**WHAT IS BEING ASKED:** Print each entry in full, word for word, with no pictures in the result.

**MATERIAL FOR THE TASK:**
Segment Open

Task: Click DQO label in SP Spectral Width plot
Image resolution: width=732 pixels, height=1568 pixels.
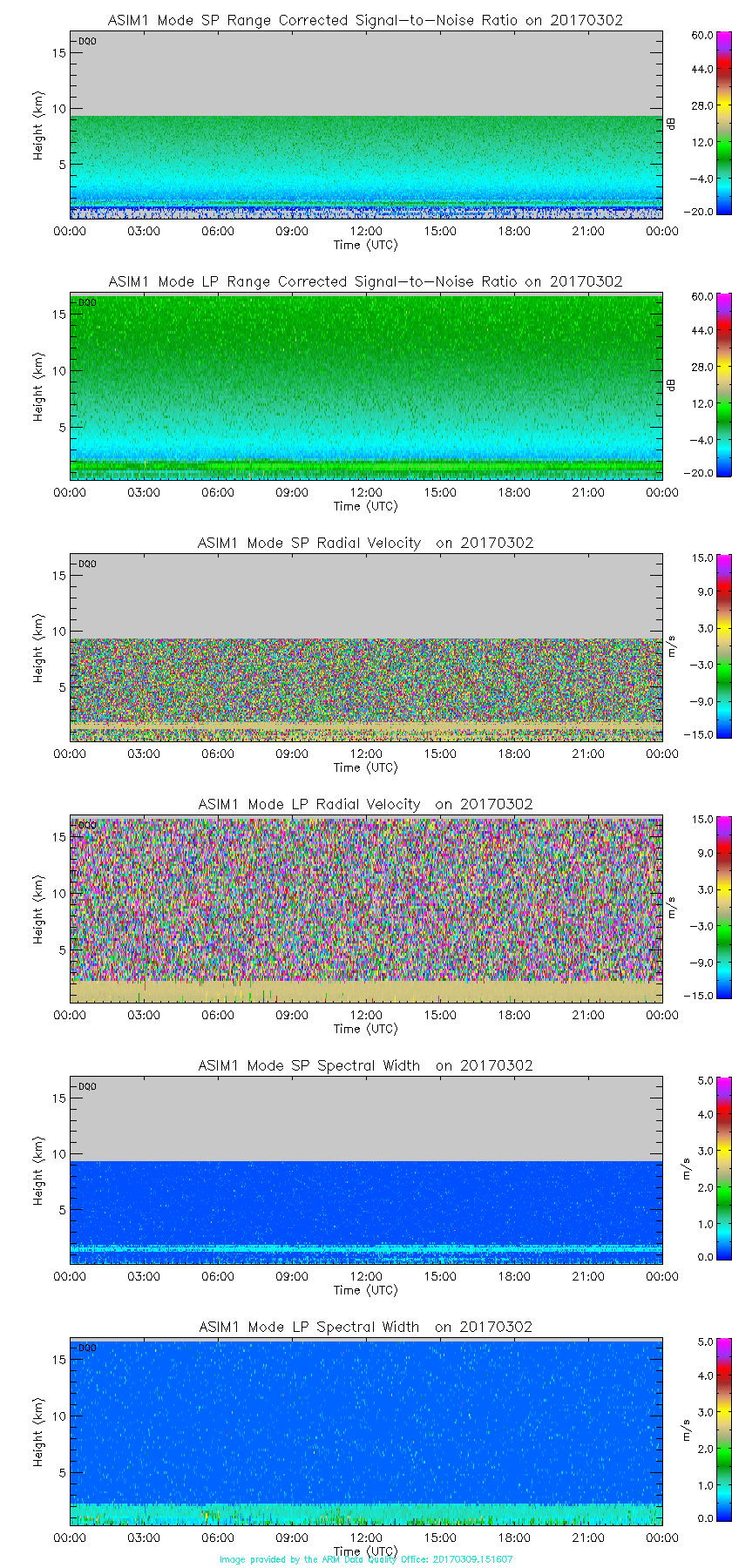Action: coord(87,1086)
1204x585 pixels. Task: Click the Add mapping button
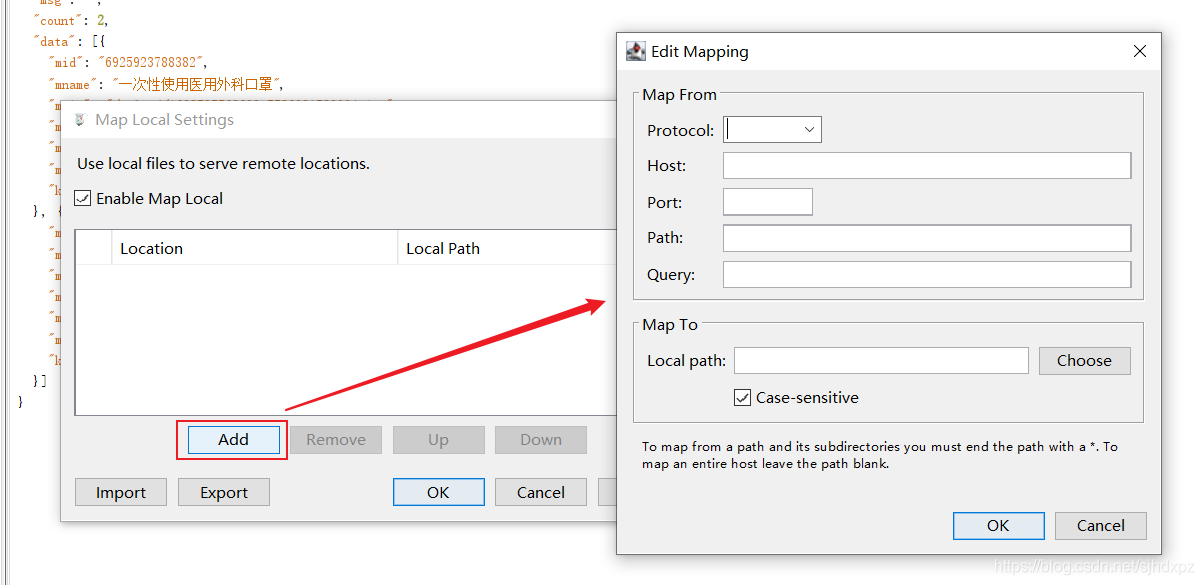233,440
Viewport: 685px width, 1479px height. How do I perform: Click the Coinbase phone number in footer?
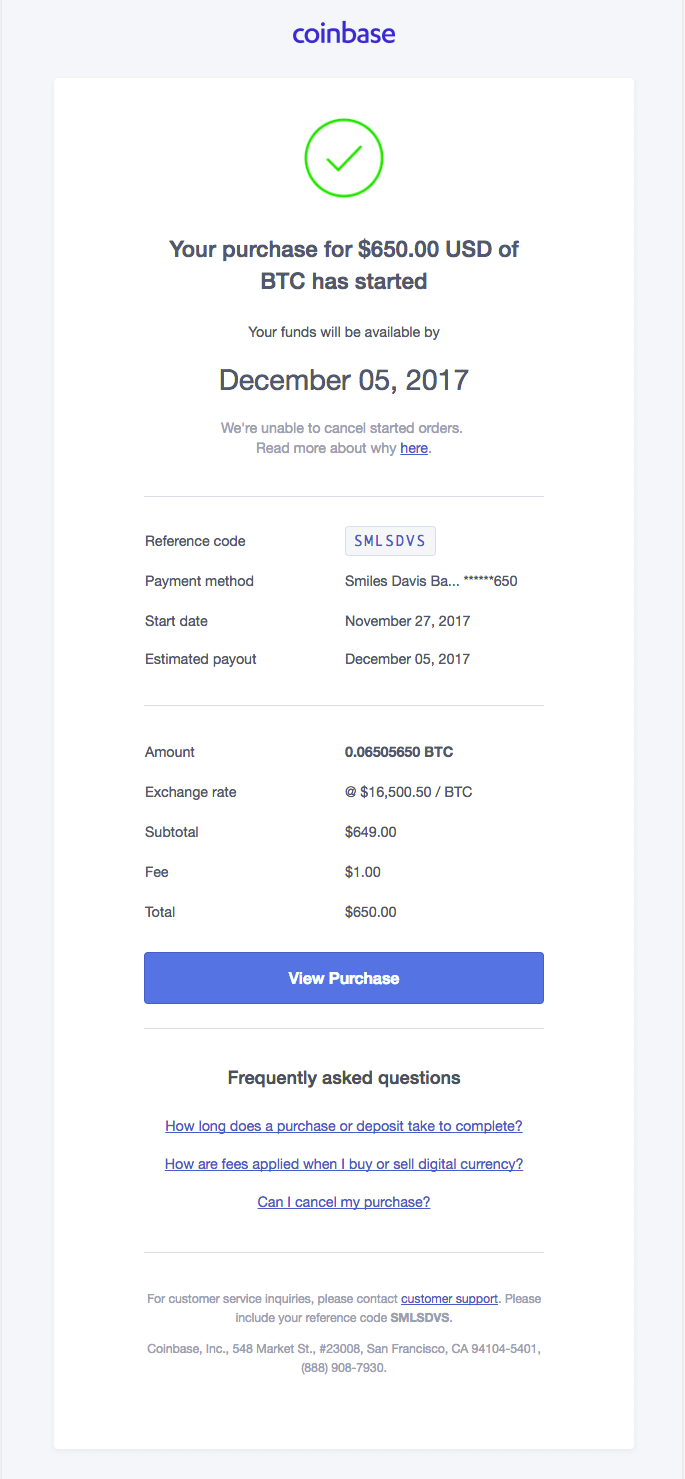[x=343, y=1368]
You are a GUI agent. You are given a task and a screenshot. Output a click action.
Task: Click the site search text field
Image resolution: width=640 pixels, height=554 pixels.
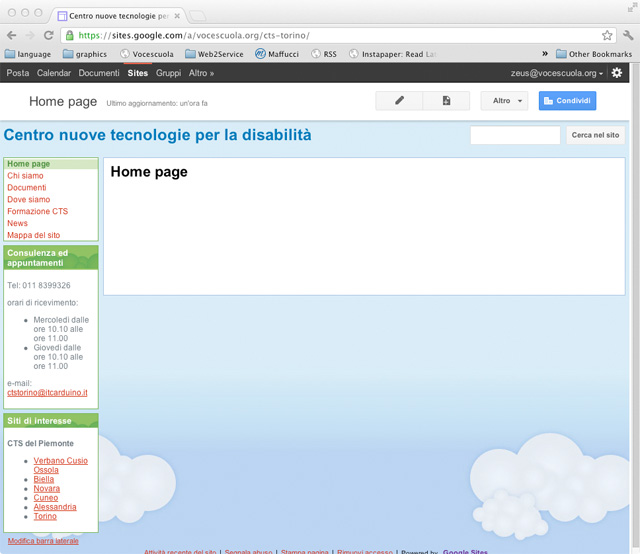[x=515, y=135]
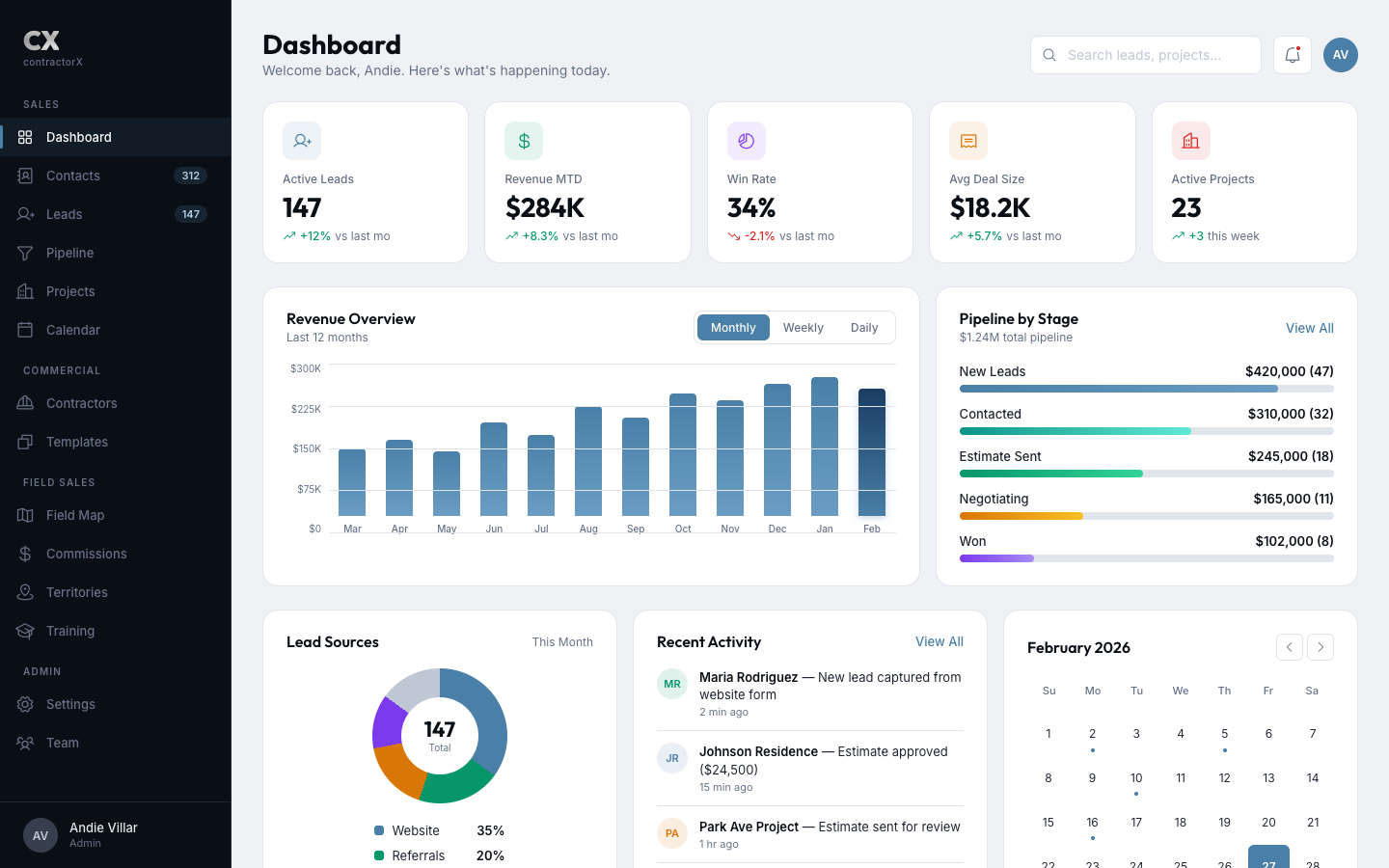View All recent activity
This screenshot has width=1389, height=868.
tap(939, 641)

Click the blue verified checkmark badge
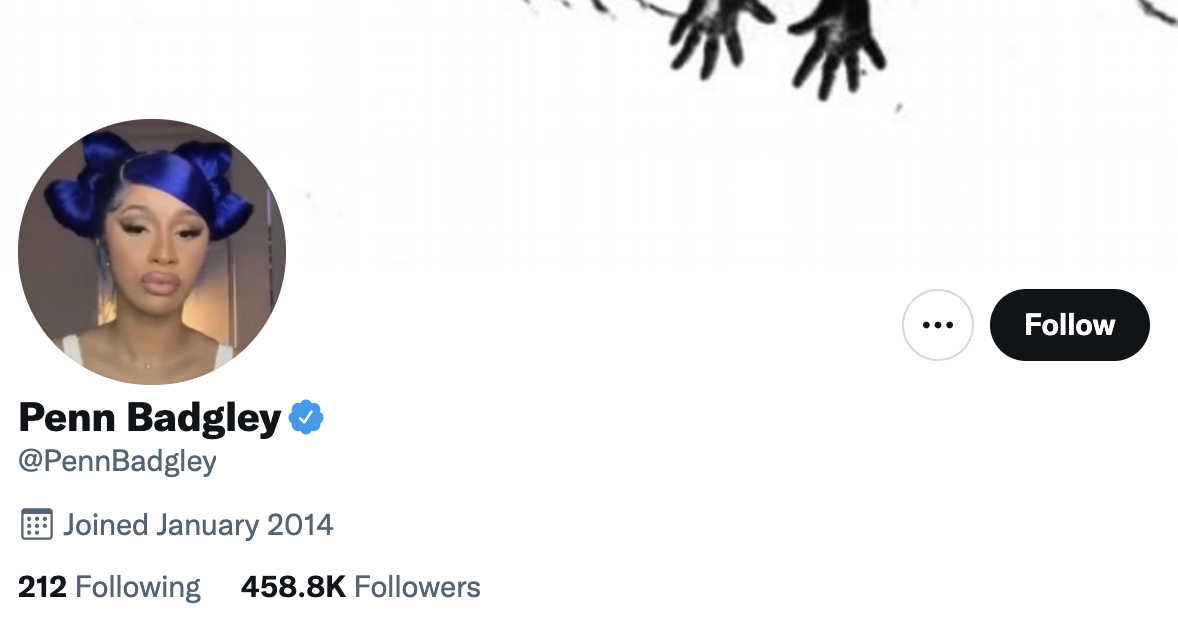click(x=307, y=417)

Segment Closed

**ANSWER SPACE:**
Task: Click DQO label in SP Spectral Width plot
Image resolution: width=732 pixels, height=1568 pixels.
Action: coord(87,1086)
1204x585 pixels. Task: Click the Add mapping button
233,440
Viewport: 685px width, 1479px height. How do I perform: Click the Coinbase phone number in footer?
[x=343, y=1368]
You are a GUI agent. You are given a task and a screenshot. Output a click action.
Task: Click the site search text field
Image resolution: width=640 pixels, height=554 pixels.
[x=515, y=135]
View All recent activity
This screenshot has width=1389, height=868.
tap(939, 641)

Click the blue verified checkmark badge
click(x=307, y=417)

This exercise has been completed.